Available data:
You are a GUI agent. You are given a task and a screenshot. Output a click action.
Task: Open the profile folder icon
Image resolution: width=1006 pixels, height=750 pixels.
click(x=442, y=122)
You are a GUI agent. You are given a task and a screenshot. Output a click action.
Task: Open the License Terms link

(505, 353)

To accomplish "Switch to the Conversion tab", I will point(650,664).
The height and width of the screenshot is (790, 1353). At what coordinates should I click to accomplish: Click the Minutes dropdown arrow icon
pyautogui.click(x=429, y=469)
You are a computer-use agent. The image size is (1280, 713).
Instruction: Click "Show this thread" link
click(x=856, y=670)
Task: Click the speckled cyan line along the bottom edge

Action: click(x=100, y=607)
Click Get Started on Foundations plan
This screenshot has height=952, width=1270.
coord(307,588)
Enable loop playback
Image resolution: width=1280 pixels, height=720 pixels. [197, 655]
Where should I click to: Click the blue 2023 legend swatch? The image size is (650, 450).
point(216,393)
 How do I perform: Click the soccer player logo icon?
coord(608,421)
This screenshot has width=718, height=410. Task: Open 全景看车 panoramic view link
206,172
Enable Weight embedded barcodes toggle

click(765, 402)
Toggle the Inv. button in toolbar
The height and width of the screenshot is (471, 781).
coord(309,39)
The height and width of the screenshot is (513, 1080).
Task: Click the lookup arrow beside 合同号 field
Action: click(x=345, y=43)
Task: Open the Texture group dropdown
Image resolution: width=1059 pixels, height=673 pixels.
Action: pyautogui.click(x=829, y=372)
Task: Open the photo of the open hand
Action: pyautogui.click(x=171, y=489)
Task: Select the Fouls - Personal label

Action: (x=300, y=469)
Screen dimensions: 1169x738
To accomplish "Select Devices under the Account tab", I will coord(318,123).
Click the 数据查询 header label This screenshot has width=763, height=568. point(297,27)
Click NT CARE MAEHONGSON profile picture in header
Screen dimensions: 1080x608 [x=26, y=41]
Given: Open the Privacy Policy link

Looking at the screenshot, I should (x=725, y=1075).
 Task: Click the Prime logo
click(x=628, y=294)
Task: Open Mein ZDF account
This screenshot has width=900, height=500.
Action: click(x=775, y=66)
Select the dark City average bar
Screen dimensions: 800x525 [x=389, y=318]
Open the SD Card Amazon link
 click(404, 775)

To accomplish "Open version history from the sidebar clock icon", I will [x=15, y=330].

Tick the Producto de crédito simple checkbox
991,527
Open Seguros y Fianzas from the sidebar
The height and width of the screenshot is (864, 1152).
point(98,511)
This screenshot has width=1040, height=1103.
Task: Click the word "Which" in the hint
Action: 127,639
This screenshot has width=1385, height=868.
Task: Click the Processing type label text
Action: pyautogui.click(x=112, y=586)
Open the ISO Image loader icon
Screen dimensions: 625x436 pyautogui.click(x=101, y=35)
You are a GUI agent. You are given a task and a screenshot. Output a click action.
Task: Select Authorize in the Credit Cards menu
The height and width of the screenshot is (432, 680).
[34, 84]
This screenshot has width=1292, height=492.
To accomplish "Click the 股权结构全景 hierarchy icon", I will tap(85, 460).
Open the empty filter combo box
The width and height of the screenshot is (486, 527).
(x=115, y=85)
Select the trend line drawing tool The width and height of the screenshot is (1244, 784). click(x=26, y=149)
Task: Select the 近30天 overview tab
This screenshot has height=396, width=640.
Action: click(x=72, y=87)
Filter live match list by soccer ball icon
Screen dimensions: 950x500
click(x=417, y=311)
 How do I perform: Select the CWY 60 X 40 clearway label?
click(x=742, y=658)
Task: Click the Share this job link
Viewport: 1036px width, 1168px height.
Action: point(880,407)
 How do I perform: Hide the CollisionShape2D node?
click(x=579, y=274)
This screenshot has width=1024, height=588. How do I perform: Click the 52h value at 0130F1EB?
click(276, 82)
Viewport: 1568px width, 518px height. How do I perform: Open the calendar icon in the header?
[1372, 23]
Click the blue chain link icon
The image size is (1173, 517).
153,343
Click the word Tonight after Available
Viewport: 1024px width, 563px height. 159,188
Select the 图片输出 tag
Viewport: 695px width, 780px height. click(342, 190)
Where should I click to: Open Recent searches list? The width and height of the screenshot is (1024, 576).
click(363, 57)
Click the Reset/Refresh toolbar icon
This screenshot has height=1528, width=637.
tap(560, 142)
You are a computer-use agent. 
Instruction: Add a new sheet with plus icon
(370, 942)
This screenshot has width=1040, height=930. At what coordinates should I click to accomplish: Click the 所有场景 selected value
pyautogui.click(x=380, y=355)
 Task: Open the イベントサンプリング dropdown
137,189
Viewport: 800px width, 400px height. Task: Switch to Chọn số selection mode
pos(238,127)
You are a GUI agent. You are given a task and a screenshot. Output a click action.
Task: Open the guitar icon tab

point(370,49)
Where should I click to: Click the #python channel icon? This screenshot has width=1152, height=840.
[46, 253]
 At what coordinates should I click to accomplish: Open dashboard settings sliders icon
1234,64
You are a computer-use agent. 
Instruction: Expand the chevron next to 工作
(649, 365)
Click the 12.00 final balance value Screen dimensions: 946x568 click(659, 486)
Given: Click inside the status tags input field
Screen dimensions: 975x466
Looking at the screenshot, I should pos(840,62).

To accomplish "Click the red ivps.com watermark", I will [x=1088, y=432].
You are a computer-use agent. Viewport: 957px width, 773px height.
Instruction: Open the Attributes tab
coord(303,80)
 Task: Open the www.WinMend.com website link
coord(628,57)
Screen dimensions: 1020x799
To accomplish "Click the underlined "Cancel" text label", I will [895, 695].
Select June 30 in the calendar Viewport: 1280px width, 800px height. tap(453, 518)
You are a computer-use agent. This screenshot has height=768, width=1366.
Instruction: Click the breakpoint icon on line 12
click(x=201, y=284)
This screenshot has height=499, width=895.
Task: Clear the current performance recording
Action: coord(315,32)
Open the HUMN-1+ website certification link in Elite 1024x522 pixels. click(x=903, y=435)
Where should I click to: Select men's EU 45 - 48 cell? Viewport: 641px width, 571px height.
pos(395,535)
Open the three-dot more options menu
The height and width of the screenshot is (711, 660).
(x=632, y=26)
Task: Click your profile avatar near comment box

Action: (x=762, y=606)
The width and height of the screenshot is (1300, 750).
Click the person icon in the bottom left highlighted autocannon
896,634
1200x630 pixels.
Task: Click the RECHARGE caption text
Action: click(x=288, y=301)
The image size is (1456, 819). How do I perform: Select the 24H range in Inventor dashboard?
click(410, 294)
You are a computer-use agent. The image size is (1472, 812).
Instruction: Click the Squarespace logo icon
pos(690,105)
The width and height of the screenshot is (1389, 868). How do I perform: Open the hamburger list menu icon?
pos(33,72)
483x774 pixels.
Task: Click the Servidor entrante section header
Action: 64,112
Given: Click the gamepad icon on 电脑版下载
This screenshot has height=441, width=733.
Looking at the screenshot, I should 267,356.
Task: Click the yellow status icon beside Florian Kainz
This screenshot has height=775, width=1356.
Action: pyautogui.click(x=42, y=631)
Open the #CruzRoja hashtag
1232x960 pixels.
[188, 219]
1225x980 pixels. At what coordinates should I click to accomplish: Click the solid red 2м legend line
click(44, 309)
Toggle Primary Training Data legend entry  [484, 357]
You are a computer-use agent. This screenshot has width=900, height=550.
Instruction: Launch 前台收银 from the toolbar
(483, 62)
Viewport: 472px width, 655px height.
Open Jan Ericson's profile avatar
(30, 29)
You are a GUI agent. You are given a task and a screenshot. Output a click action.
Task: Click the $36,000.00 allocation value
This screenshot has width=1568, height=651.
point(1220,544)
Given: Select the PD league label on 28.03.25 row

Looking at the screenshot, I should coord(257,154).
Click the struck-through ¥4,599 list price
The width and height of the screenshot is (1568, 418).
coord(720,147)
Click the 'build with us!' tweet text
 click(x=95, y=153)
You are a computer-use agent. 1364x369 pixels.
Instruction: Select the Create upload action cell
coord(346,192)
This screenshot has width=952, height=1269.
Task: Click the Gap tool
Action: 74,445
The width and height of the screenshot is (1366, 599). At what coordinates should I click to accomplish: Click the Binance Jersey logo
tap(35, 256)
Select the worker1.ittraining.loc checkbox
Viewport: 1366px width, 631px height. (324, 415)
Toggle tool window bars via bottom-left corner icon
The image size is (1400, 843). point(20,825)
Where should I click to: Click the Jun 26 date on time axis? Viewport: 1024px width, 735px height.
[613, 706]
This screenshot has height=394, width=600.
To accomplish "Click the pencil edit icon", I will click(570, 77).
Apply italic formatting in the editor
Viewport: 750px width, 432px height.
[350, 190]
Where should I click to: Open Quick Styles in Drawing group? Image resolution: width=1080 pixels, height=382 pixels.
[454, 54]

Your task: Your task for the entries above: copy exactly the span starting with the line with "Select June 30" and going on through the line with "The width and height of the screenshot is (1300, 750).", both lines included, and nothing else.

Output below:
Select June 30 in the calendar Viewport: 1280px width, 800px height. tap(453, 518)
You are a computer-use agent. This screenshot has height=768, width=1366.
Instruction: Click the breakpoint icon on line 12
click(x=201, y=284)
This screenshot has height=499, width=895.
Task: Clear the current performance recording
Action: coord(315,32)
Open the HUMN-1+ website certification link in Elite 1024x522 pixels. click(x=903, y=435)
Where should I click to: Select men's EU 45 - 48 cell? Viewport: 641px width, 571px height.
pos(395,535)
Open the three-dot more options menu
The height and width of the screenshot is (711, 660).
(x=632, y=26)
Task: Click your profile avatar near comment box

Action: (x=762, y=606)
The width and height of the screenshot is (1300, 750).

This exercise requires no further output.